As his previously been reported on the Justice Gap, there are concerns that police and prosecution have recommitted and, indeed, ramped up the use of joint enterprise since the landmark 2016 Supreme Court ruling that the law had taken ‘a wrong turn’ in Jogee. At the end of last year the CPS finally released race data on joint enterprise prosecutions revealing Black people are 16 times more likely to be charged under JE. Two academics Becky Clarke and Patrick Williams from Manchester Metropolitan University have drawn attention the huge cost to the taxpayer of the continued misapplication of the law and the racial disproportionality.
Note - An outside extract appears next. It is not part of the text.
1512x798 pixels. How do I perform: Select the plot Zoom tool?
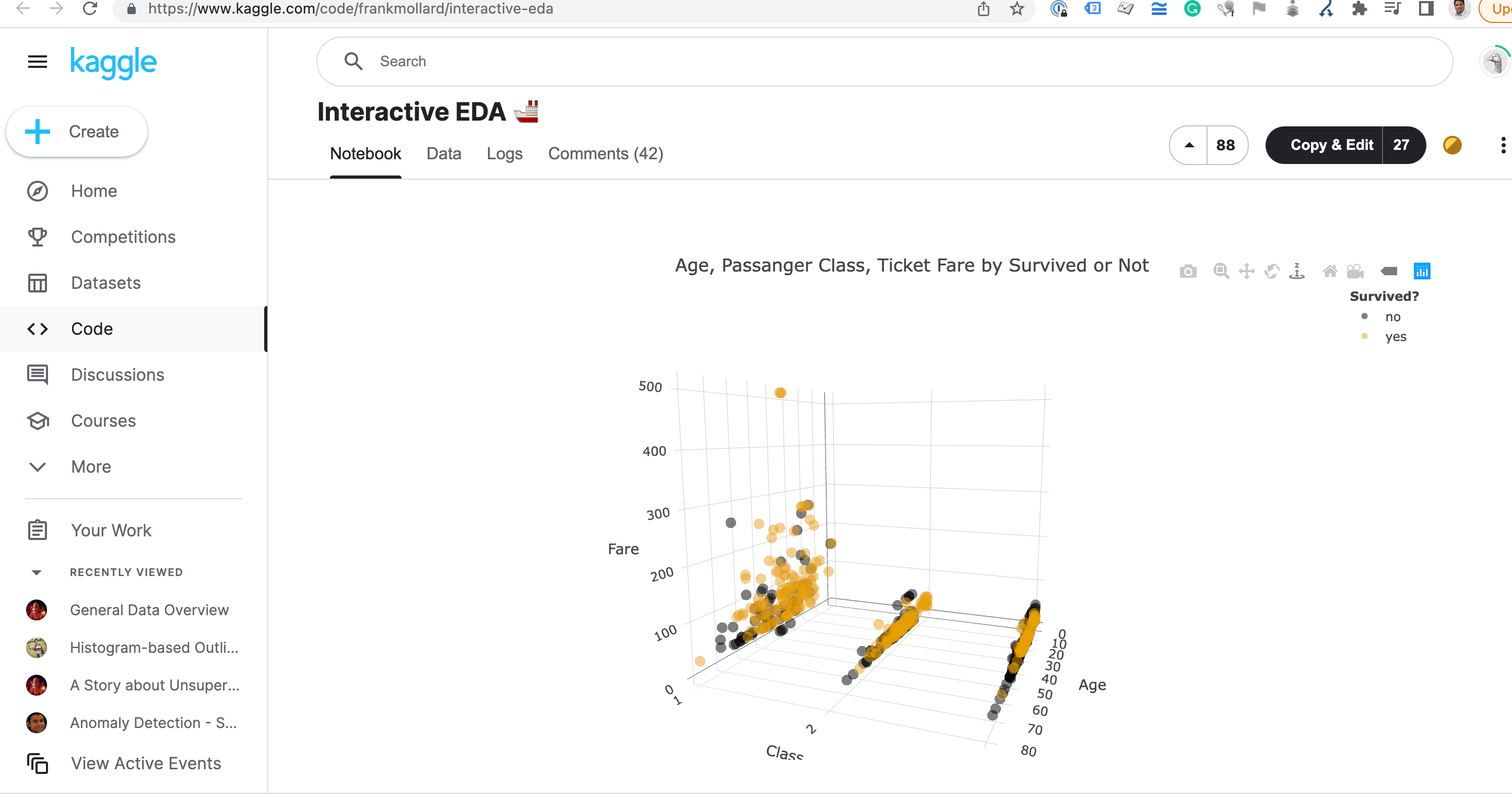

The authors estimate the cost of ‘processing and punishing homicide for a single defendant is £1.4m. ‘When using joint enterprise for every additional defendant to be processed and punished it costs £1.3m,’ they argue. Drawing on research from the recent CPS pilot, they argue an average of 3.6 defendants per case. ‘It costs £4.6m to process and punish a typical joint enterprise homicide or attempted homicide case,’ they continue. Drawing upon CPS data to estimate current scale of JE use, they reckon each year 1,360 defendants processed with 1088 convicted and punished. This, they say, means annual cost to process defendants is £242m; and ‘the future cost to punish for those convicted in a one year period’ could be as much as £1,210m.
- You can read Becky Clark and Patrick Williams’s report The Mounting Costs of Injustice (here)
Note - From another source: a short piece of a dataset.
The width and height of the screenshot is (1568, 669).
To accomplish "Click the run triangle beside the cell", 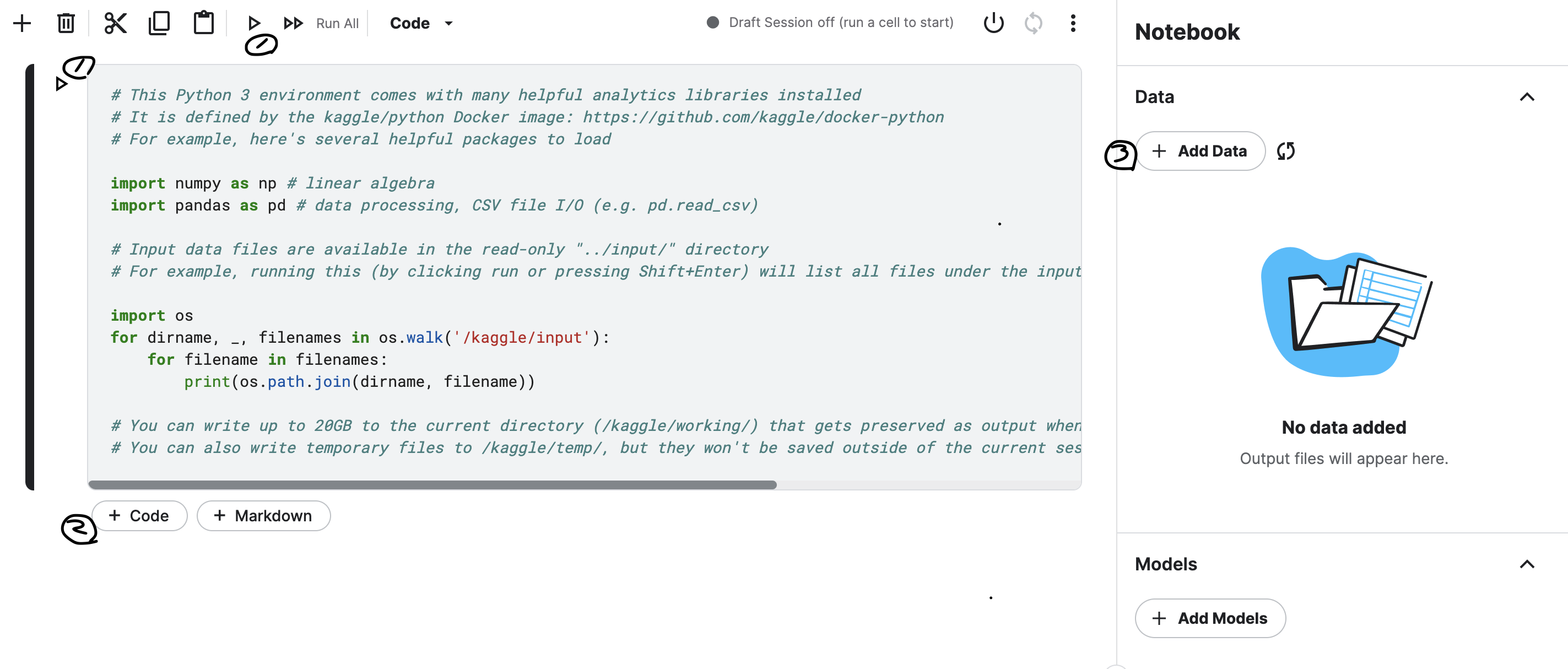I will pos(61,84).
Kim Johnson MP has tabled a private members bill to limit the application of joint enterprise so that only those who make a ‘significant contribution’ to a crime will be prosecuted. ‘If the social cost of joint enterprise wasn’t conclusive, the economic cost must be the final nail in the coffin for this shocking miscarriage of justice,’ the Labour MP for Riverside commented. ‘It has been a decade since the evidence was first presented to Parliament. Yet our prisons are dangerously overflowing and the taxpayer is still footing the bill for thousands of people who have been wrongly jailed for the crime of another. If someone does not make a significant contribution to a crime they should not be prosecuted for it. It’s as simple as that.’ The second reading of the bill tabled is scheduled for Friday .
Clarke and Williams argue that their findings about the economic cost is ‘even more concerning when we consider the unequal
use of JE prosecutions against children and young people, women and racialised communities’. ‘CPS data estimates that 14% of defendants prosecuted using JE are children. Beyond the serious moral questions this raises, each year it will cost £14.5 million to imprison these 95 children. For women who are convicted under JE, the economic costs of punishment are high, as are the costs for their children and families. For minority ethnic people, the costs of disparity and unequal treatment across the CJS of England and Wales have been estimated to be £309 million a year.’
‘Over many years, we have collectively demonstrated the impact of the injustice of joint enterprise punishments on prisoners, their families and wider communities,’ said Becky Clarke. ‘We are now closer to getting a sense of the scale of this injustice, allowing us to understand the mounting economic costs. It is staggering to see how many individuals are pulled into this net of joint enterprise and what it costs the taxpayer. We desperately need an honest conversation with those in power about the harms and costs of this flawed legal and policy response to violence.’